### What to produce:
Output the entries that follow, word for word.

### Extracted information:
------------------------------------------------------------
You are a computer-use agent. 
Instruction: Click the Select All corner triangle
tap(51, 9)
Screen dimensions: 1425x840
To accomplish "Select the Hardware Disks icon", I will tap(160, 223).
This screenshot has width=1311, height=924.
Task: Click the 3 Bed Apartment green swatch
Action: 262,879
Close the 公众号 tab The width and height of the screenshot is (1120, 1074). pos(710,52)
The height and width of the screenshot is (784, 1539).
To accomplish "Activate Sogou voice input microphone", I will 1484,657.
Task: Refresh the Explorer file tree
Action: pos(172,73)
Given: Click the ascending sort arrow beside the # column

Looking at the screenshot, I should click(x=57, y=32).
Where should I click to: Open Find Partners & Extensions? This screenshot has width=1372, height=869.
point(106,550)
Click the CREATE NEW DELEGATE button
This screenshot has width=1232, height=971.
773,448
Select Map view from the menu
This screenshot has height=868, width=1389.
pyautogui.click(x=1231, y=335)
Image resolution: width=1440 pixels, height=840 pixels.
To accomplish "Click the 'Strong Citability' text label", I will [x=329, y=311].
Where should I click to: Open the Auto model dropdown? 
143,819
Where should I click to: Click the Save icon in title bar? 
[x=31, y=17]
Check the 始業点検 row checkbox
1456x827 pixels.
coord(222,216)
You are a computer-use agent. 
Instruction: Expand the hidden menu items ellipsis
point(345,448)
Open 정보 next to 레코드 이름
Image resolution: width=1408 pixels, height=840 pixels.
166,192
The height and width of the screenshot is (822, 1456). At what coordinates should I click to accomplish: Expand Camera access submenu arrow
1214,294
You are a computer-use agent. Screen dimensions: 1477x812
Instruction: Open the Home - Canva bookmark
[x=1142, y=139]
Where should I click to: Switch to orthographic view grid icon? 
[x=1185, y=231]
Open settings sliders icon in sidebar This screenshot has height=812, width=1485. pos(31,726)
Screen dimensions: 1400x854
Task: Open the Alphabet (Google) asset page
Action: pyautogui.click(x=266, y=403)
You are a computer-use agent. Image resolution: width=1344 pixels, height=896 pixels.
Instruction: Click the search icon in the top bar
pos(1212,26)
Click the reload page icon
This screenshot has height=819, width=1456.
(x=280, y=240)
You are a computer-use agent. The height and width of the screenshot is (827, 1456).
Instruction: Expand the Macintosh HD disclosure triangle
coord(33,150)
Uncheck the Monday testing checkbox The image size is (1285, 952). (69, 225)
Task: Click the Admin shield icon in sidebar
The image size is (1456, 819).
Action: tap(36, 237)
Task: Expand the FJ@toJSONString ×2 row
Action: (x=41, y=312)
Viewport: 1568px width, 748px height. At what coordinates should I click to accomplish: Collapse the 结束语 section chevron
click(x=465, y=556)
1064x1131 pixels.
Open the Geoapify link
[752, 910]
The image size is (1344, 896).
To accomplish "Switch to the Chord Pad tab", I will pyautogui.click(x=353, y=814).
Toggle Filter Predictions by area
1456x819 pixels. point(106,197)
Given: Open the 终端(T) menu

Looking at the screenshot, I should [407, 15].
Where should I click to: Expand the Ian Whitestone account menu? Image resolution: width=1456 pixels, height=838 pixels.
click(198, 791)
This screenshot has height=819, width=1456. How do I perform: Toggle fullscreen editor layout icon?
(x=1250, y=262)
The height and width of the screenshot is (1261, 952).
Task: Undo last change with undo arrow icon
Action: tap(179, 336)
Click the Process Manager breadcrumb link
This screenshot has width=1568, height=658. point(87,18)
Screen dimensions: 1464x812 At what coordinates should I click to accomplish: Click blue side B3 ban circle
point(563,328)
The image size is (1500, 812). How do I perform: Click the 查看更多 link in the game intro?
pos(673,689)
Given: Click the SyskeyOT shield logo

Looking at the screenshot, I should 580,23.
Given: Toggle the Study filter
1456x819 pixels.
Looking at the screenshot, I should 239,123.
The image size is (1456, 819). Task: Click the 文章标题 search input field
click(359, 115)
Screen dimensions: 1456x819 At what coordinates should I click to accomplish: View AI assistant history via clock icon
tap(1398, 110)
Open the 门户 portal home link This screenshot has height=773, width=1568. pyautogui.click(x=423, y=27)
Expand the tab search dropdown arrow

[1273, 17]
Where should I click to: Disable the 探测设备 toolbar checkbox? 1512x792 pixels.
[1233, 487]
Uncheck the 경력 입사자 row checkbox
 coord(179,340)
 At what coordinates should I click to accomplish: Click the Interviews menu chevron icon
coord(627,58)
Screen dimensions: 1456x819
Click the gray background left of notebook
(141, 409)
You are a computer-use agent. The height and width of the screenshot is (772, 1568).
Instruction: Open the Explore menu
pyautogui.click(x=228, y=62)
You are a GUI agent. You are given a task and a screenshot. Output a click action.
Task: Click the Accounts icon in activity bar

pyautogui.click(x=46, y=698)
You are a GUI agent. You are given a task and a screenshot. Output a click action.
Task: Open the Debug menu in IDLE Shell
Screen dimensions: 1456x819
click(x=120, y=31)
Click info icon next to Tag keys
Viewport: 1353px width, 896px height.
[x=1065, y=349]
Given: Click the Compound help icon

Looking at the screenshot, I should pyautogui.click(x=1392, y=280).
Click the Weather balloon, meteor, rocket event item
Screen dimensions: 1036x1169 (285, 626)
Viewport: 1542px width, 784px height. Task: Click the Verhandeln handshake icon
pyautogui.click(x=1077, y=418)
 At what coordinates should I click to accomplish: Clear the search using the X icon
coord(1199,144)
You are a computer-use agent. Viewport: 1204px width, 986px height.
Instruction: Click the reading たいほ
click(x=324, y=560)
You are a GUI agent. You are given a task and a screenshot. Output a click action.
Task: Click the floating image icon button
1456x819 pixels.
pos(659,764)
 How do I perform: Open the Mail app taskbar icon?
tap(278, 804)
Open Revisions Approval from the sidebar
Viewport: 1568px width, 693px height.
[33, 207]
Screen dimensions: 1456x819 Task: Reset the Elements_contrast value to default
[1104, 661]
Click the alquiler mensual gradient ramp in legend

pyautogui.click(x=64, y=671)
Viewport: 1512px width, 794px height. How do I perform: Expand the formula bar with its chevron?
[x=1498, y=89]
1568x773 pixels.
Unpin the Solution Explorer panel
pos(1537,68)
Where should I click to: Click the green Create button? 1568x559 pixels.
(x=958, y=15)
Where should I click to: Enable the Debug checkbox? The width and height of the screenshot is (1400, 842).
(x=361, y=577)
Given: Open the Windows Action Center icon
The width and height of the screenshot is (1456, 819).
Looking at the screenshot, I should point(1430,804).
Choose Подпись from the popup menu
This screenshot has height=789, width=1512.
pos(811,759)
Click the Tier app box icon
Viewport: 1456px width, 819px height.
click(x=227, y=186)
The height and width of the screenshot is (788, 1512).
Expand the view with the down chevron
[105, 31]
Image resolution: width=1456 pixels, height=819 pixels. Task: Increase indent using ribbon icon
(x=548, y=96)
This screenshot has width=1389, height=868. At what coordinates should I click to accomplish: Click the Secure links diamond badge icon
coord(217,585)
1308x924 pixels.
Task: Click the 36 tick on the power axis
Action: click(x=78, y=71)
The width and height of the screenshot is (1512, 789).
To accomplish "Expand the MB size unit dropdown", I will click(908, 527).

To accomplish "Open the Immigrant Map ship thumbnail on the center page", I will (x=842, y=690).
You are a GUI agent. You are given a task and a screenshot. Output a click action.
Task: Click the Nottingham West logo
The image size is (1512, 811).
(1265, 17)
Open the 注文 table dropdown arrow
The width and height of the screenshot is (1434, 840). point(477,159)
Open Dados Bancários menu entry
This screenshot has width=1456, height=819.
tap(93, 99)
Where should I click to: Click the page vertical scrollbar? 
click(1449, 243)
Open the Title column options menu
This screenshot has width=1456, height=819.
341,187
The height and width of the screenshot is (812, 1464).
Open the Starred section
------------------------------------------------------------
### Response area:
You are a computer-use agent. 
Instruction: Click the Select All corner triangle
tap(51, 9)
Screen dimensions: 1425x840
To accomplish "Select the Hardware Disks icon", I will tap(160, 223).
This screenshot has width=1311, height=924.
Task: Click the 3 Bed Apartment green swatch
Action: 262,879
Close the 公众号 tab The width and height of the screenshot is (1120, 1074). pos(710,52)
The height and width of the screenshot is (784, 1539).
To accomplish "Activate Sogou voice input microphone", I will 1484,657.
Task: Refresh the Explorer file tree
Action: pos(172,73)
Given: Click the ascending sort arrow beside the # column

Looking at the screenshot, I should click(x=57, y=32).
Where should I click to: Open Find Partners & Extensions? This screenshot has width=1372, height=869.
point(106,550)
Click the CREATE NEW DELEGATE button
This screenshot has width=1232, height=971.
773,448
Select Map view from the menu
This screenshot has height=868, width=1389.
pyautogui.click(x=1231, y=335)
Image resolution: width=1440 pixels, height=840 pixels.
To accomplish "Click the 'Strong Citability' text label", I will [x=329, y=311].
Where should I click to: Open the Auto model dropdown? 
143,819
Where should I click to: Click the Save icon in title bar? 
[x=31, y=17]
Check the 始業点検 row checkbox
1456x827 pixels.
coord(222,216)
You are a computer-use agent. 
Instruction: Expand the hidden menu items ellipsis
point(345,448)
Open 정보 next to 레코드 이름
Image resolution: width=1408 pixels, height=840 pixels.
166,192
The height and width of the screenshot is (822, 1456). At what coordinates should I click to accomplish: Expand Camera access submenu arrow
1214,294
You are a computer-use agent. Screen dimensions: 1477x812
Instruction: Open the Home - Canva bookmark
[x=1142, y=139]
Where should I click to: Switch to orthographic view grid icon? 
[x=1185, y=231]
Open settings sliders icon in sidebar This screenshot has height=812, width=1485. pos(31,726)
Screen dimensions: 1400x854
Task: Open the Alphabet (Google) asset page
Action: pyautogui.click(x=266, y=403)
You are a computer-use agent. Image resolution: width=1344 pixels, height=896 pixels.
Instruction: Click the search icon in the top bar
pos(1212,26)
Click the reload page icon
This screenshot has height=819, width=1456.
(x=280, y=240)
You are a computer-use agent. The height and width of the screenshot is (827, 1456).
Instruction: Expand the Macintosh HD disclosure triangle
coord(33,150)
Uncheck the Monday testing checkbox The image size is (1285, 952). (69, 225)
Task: Click the Admin shield icon in sidebar
The image size is (1456, 819).
Action: tap(36, 237)
Task: Expand the FJ@toJSONString ×2 row
Action: (x=41, y=312)
Viewport: 1568px width, 748px height. At what coordinates should I click to accomplish: Collapse the 结束语 section chevron
click(x=465, y=556)
1064x1131 pixels.
Open the Geoapify link
[752, 910]
The image size is (1344, 896).
To accomplish "Switch to the Chord Pad tab", I will pyautogui.click(x=353, y=814).
Toggle Filter Predictions by area
1456x819 pixels. point(106,197)
Given: Open the 终端(T) menu

Looking at the screenshot, I should [407, 15].
Where should I click to: Expand the Ian Whitestone account menu? Image resolution: width=1456 pixels, height=838 pixels.
click(198, 791)
This screenshot has height=819, width=1456. How do I perform: Toggle fullscreen editor layout icon?
(x=1250, y=262)
The height and width of the screenshot is (1261, 952).
Task: Undo last change with undo arrow icon
Action: tap(179, 336)
Click the Process Manager breadcrumb link
This screenshot has width=1568, height=658. point(87,18)
Screen dimensions: 1464x812 At what coordinates should I click to accomplish: Click blue side B3 ban circle
point(563,328)
The image size is (1500, 812). How do I perform: Click the 查看更多 link in the game intro?
pos(673,689)
Given: Click the SyskeyOT shield logo

Looking at the screenshot, I should 580,23.
Given: Toggle the Study filter
1456x819 pixels.
Looking at the screenshot, I should 239,123.
The image size is (1456, 819). Task: Click the 文章标题 search input field
click(359, 115)
Screen dimensions: 1456x819 At what coordinates should I click to accomplish: View AI assistant history via clock icon
tap(1398, 110)
Open the 门户 portal home link This screenshot has height=773, width=1568. pyautogui.click(x=423, y=27)
Expand the tab search dropdown arrow

[1273, 17]
Where should I click to: Disable the 探测设备 toolbar checkbox? 1512x792 pixels.
[1233, 487]
Uncheck the 경력 입사자 row checkbox
 coord(179,340)
 At what coordinates should I click to accomplish: Click the Interviews menu chevron icon
coord(627,58)
Screen dimensions: 1456x819
Click the gray background left of notebook
(141, 409)
You are a computer-use agent. The height and width of the screenshot is (772, 1568).
Instruction: Open the Explore menu
pyautogui.click(x=228, y=62)
You are a GUI agent. You are given a task and a screenshot. Output a click action.
Task: Click the Accounts icon in activity bar

pyautogui.click(x=46, y=698)
You are a GUI agent. You are given a task and a screenshot. Output a click action.
Task: Open the Debug menu in IDLE Shell
Screen dimensions: 1456x819
click(x=120, y=31)
Click info icon next to Tag keys
Viewport: 1353px width, 896px height.
[x=1065, y=349]
Given: Click the Compound help icon

Looking at the screenshot, I should pyautogui.click(x=1392, y=280).
Click the Weather balloon, meteor, rocket event item
Screen dimensions: 1036x1169 (285, 626)
Viewport: 1542px width, 784px height. Task: Click the Verhandeln handshake icon
pyautogui.click(x=1077, y=418)
 At what coordinates should I click to accomplish: Clear the search using the X icon
coord(1199,144)
You are a computer-use agent. Viewport: 1204px width, 986px height.
Instruction: Click the reading たいほ
click(x=324, y=560)
You are a GUI agent. You are given a task and a screenshot. Output a click action.
Task: Click the floating image icon button
1456x819 pixels.
pos(659,764)
 How do I perform: Open the Mail app taskbar icon?
tap(278, 804)
Open Revisions Approval from the sidebar
Viewport: 1568px width, 693px height.
[33, 207]
Screen dimensions: 1456x819 Task: Reset the Elements_contrast value to default
[1104, 661]
Click the alquiler mensual gradient ramp in legend

pyautogui.click(x=64, y=671)
Viewport: 1512px width, 794px height. How do I perform: Expand the formula bar with its chevron?
[x=1498, y=89]
1568x773 pixels.
Unpin the Solution Explorer panel
pos(1537,68)
Where should I click to: Click the green Create button? 1568x559 pixels.
(x=958, y=15)
Where should I click to: Enable the Debug checkbox? The width and height of the screenshot is (1400, 842).
(x=361, y=577)
Given: Open the Windows Action Center icon
The width and height of the screenshot is (1456, 819).
Looking at the screenshot, I should point(1430,804).
Choose Подпись from the popup menu
This screenshot has height=789, width=1512.
pos(811,759)
Click the Tier app box icon
Viewport: 1456px width, 819px height.
click(x=227, y=186)
The height and width of the screenshot is (788, 1512).
Expand the view with the down chevron
[105, 31]
Image resolution: width=1456 pixels, height=819 pixels. Task: Increase indent using ribbon icon
(x=548, y=96)
This screenshot has width=1389, height=868. At what coordinates should I click to accomplish: Click the Secure links diamond badge icon
coord(217,585)
1308x924 pixels.
Task: Click the 36 tick on the power axis
Action: click(x=78, y=71)
The width and height of the screenshot is (1512, 789).
To accomplish "Expand the MB size unit dropdown", I will click(908, 527).

To accomplish "Open the Immigrant Map ship thumbnail on the center page", I will (x=842, y=690).
You are a GUI agent. You are given a task and a screenshot. Output a click action.
Task: Click the Nottingham West logo
The image size is (1512, 811).
(1265, 17)
Open the 注文 table dropdown arrow
The width and height of the screenshot is (1434, 840). point(477,159)
Open Dados Bancários menu entry
This screenshot has width=1456, height=819.
tap(93, 99)
Where should I click to: Click the page vertical scrollbar? 
click(1449, 243)
Open the Title column options menu
This screenshot has width=1456, height=819.
341,187
The height and width of the screenshot is (812, 1464).
Open the Starred section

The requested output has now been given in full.